The simple fact is, that the educated men of our time, owing to the prepossessions which they have imbibed from their cradle and to the specimens of philosophy which have fallen across their path, have not as yet realized the fact that Metaphysics is a science,— with its own terminology and its own first principles, — most difficult of acquisition — requiring long continued, patient, devoted, laborious study. They seem to imagine that they can jump into it all at once with as much ease as they can get into a new suit of ready-made clothes. 

This emphasis on systematic, careful study is even more at variance with the typical modular pattern of modern education in the humanities: a bit of Derrida here, a bit of a language here, a bit of psychology there.

Without the ability to articulate -but perhaps even more importantly to see- the world coherently, the averagely educated, non-specialist in the humanities is flung upon the tide of fashion. Pumped up with the desire to be open minded, but without a thorough enough formation to retain an intellectual integrity through that open-mindedness, those external fashions sweep opinions before them. One year we're in favour of free love and encouraging children to express their sexuality. The next year we're in favour of keeping children in a sort of sexual purdah for fear of abuse, whilst plying them with contraceptives and pornography. One year, we're laughing at funny effeminate men. The next we're abolishing marriage to respect their dignity.

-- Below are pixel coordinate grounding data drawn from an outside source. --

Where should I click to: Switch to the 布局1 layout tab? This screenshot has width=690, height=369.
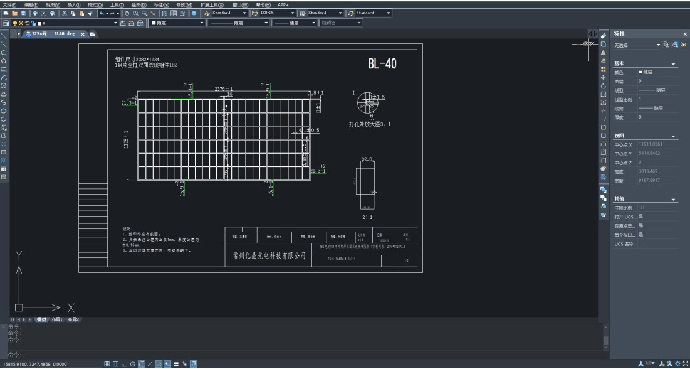(56, 319)
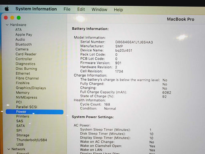Screen dimensions: 205x154
Task: Click the System Information app menu
Action: (x=36, y=9)
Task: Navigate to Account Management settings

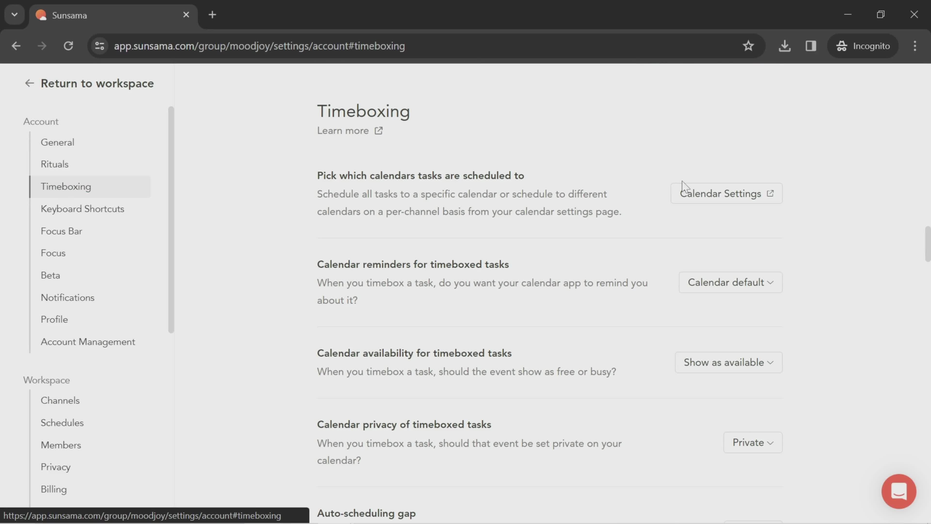Action: (x=87, y=341)
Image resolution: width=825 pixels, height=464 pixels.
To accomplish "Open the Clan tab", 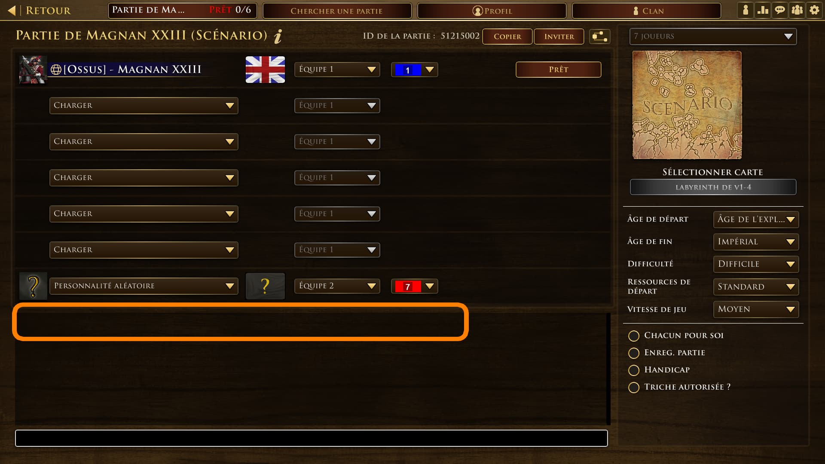I will click(x=646, y=11).
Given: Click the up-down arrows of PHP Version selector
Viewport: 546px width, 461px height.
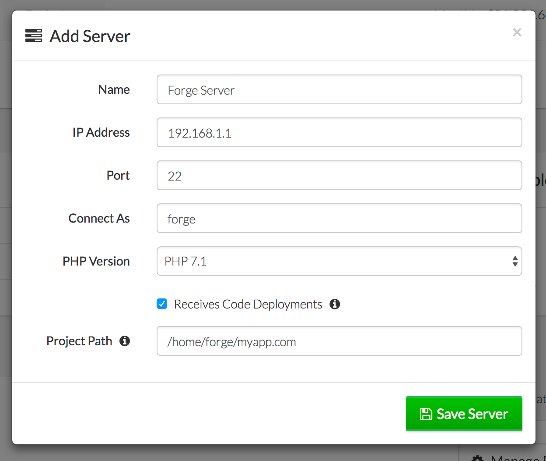Looking at the screenshot, I should click(x=515, y=261).
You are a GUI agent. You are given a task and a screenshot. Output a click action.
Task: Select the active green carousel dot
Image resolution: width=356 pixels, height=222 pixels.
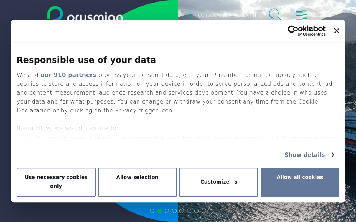click(159, 211)
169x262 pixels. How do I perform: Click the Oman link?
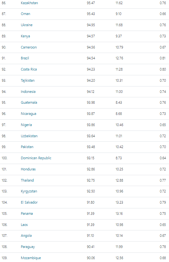pos(26,14)
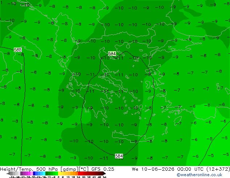230x178 pixels.
Task: Click the gray left arrow of legend bar
Action: [x=8, y=173]
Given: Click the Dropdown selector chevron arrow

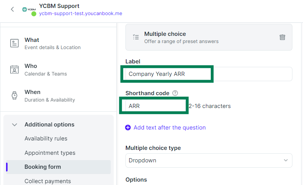Looking at the screenshot, I should [x=286, y=160].
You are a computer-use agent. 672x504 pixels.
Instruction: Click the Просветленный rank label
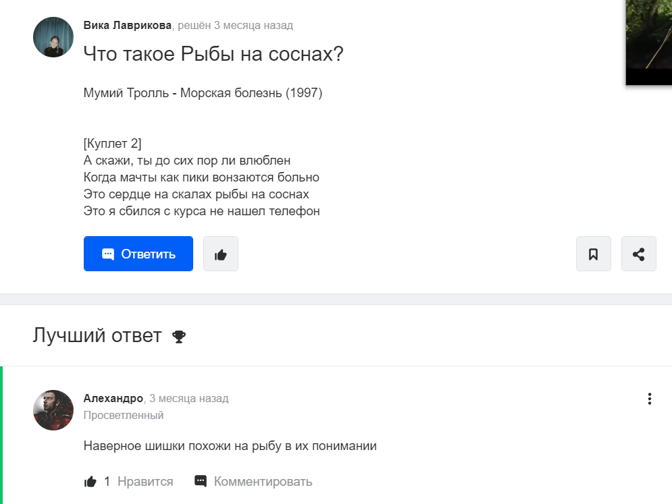[x=124, y=416]
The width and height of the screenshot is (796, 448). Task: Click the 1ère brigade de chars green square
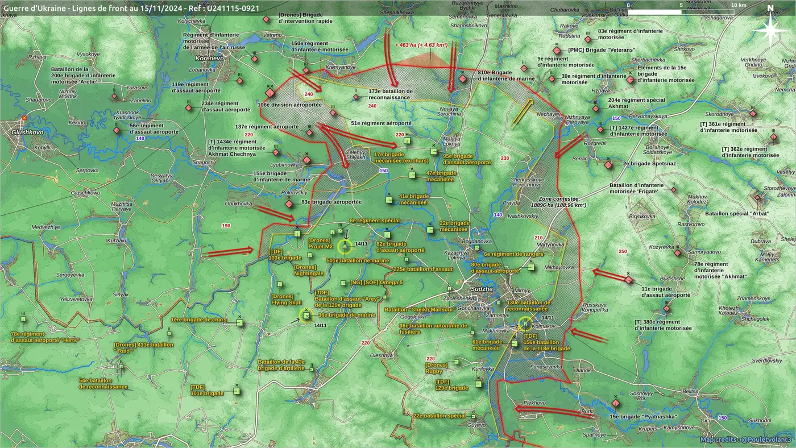pos(239,323)
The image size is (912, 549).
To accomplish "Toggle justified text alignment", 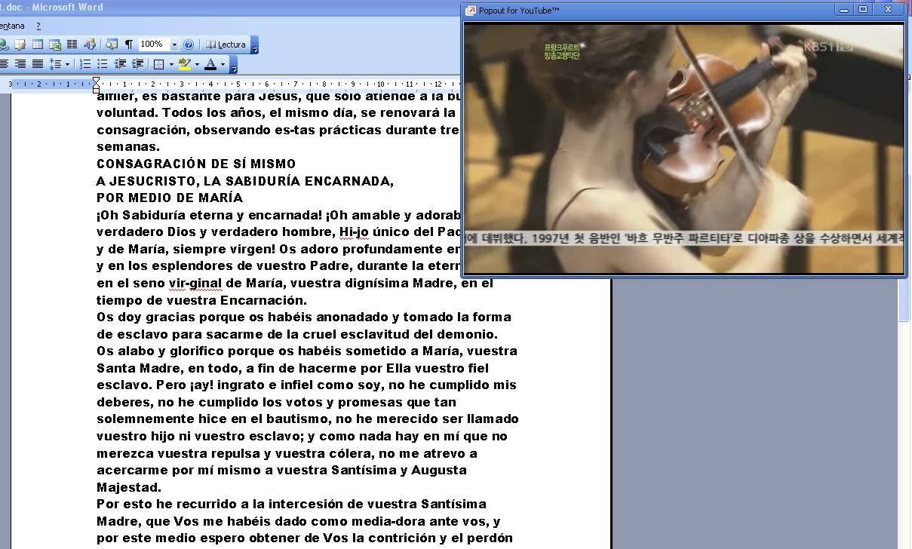I will [x=37, y=64].
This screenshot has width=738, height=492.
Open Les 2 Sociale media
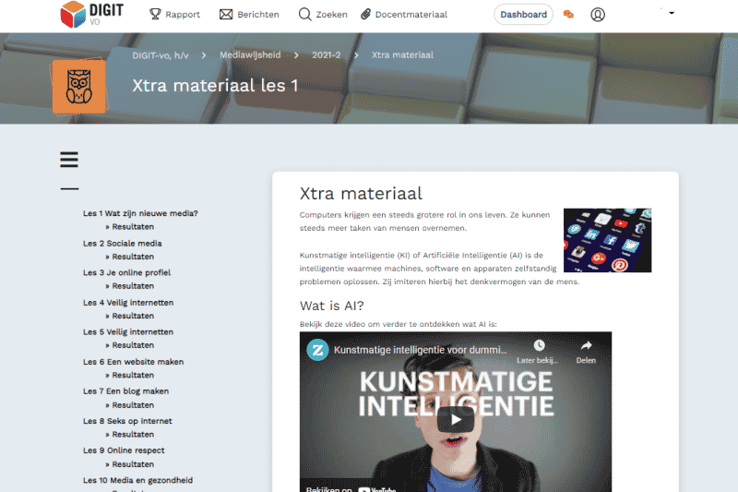click(x=122, y=244)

System is important in two ways. It is important because Catholics are rationalists: because the world has been made by intelligence, it is discoverable by intelligence. The rational structure of systematic philosophy and theology reflects the systematic structure of the world. But system is also important morally. Without a coherent Weltanschauung to inform and structure your life and personality, it is hard to see how a person can develop character, that wholeness of being that allows one to deal with the world as an agent rather than as a piece of flotsam.

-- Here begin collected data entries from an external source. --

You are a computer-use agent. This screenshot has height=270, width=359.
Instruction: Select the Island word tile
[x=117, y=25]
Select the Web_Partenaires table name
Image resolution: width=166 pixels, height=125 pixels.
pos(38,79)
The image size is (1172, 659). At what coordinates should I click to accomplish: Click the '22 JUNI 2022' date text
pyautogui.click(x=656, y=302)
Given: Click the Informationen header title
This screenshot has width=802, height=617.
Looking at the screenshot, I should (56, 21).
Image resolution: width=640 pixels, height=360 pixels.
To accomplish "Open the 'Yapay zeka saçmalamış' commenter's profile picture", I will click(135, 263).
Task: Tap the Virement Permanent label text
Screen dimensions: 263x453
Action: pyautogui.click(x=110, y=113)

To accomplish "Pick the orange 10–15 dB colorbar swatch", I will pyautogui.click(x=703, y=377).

For Catholics who are intelligent enough to need the structure of academic philosophy and theology, but who are not specialists in those areas, there is a need for a basic systematic understanding: for many reasons, not least historical, Thomism looks best placed to provide that basic structure. That isn't to say that specialist theologians or philosophers within the Catholic tradition have to be Thomists, or have to adopt a particular form of systematic Thomism. But it probably does mean that we should all be starting from that sort of firm formative foundation, and continue on to work within a sort of scholastic Ideenraum, a space which is structured by the inputs of the various philosophical and theological schools of scholastic and patristic Catholicism, in turn built on foundations of classical Greek philosophy and classical Jewish thought.